Tiempo asesino.

Cómo narrar lo cotidiano. Cómo tener un tema distinto para cada día si la vida se llena de lo que nos parece monotonía. Pero nos gusta engañarnos. Ningún día es igual a otro, aunque éstos se repitan cada semana. Un lunes, un martes, un miércoles, un jueves, un viernes, un sábado y un domingo. Y volvemos a empezar. La rutina llega con los años. La responsabilidad es monotónica. Hacerse responsable de uno mismo y de alguien más conlleva una condena con la que forzosamente hay que vivir a no ser que se quiera renunciar a la vida. Entonces aquí es cuando resulta más sencillo morirse. Pero ¿para qué? Si la muerte debe estar llena de lo mismo, del silencio, del vacío. La nada. El tiempo infinito. Ah, ese asesino silencioso. ¿cuántas vidas se ha cobrado? Y nadie ha podido ponerle un alto. Es por eso por lo que el suicidio debe ser la anarquía por excelencia. No dejarse gobernar por nadie, siendo dueño de nosotros mismos hasta que también nosotros lo decidamos.
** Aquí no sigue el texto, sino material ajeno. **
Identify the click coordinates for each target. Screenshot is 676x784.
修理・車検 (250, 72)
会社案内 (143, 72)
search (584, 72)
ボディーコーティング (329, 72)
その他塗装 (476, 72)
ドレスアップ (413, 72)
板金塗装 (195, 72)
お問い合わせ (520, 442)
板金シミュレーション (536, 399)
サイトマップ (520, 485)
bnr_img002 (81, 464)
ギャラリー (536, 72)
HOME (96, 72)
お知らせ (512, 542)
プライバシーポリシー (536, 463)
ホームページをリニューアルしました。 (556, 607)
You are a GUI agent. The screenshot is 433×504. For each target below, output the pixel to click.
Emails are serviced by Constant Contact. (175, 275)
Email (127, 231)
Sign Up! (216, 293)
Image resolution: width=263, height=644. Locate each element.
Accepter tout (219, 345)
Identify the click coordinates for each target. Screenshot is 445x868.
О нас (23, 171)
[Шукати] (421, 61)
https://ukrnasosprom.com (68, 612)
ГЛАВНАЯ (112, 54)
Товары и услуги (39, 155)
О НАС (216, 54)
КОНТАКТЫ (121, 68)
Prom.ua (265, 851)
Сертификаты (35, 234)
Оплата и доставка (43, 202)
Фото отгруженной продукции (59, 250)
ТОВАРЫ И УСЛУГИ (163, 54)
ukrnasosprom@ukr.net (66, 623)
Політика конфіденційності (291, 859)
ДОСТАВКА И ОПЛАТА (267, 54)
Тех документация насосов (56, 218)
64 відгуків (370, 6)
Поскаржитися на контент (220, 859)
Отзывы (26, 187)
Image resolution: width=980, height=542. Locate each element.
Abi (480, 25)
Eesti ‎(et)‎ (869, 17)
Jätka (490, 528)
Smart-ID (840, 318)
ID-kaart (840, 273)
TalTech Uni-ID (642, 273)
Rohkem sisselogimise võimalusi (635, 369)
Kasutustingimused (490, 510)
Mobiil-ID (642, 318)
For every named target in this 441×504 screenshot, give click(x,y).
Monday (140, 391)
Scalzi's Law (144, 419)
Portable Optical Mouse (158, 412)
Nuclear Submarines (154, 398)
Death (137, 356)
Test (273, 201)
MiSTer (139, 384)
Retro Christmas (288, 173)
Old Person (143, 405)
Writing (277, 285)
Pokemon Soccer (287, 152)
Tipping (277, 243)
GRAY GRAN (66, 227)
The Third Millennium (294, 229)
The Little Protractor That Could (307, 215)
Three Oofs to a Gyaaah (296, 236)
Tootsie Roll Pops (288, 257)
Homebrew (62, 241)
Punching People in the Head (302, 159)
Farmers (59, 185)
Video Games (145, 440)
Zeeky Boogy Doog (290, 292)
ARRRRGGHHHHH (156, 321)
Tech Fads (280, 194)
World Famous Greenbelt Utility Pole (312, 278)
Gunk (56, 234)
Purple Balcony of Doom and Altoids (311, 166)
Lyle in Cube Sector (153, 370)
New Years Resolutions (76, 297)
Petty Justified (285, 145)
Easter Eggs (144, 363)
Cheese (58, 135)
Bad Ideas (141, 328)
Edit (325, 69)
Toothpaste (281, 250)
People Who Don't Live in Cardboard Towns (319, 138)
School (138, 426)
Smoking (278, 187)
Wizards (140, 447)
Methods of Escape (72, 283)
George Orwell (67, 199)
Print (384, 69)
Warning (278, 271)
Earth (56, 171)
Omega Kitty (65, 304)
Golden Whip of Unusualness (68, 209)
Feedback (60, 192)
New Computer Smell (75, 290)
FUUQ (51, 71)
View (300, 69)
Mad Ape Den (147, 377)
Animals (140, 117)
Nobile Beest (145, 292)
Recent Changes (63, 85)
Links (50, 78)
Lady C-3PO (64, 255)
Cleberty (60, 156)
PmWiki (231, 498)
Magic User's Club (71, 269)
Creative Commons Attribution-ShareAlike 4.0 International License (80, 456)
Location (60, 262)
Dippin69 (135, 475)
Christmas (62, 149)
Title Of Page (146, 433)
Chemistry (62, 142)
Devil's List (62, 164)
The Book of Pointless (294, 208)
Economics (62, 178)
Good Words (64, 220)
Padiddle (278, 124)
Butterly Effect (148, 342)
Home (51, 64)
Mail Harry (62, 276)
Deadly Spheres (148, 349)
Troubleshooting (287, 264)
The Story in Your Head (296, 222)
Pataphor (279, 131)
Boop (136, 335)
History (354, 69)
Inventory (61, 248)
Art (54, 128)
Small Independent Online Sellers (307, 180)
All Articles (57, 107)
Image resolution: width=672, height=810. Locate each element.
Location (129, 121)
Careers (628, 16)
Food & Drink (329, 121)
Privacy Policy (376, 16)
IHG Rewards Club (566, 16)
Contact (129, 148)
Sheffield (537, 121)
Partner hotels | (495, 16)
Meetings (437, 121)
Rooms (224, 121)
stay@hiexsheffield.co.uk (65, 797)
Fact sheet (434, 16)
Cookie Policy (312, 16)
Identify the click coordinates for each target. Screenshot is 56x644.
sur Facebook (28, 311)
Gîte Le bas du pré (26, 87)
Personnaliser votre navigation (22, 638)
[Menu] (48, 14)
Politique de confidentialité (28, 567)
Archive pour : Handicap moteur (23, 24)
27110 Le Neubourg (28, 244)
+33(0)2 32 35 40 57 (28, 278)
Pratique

Pero justo en el momento en que decidimos ponernos la soga al cuello, o dispararnos con un arma, o tomarnos un puño de pastillas o litros de substancias tóxicas, perdemos el control de nosotros mismos, y dejamos que el tiempo venga y nos mate de todos modos. Porque también el tiempo controla la muerte. Nos podemos morir lenta o rápidamente. Y vaya que eso queda lejos de nuestras manos. Lo mejor es morirse cuando ya no nos quede otro remedio, y aceptarlo como dueños de nosotros mismos. Dueños de nuestra vida.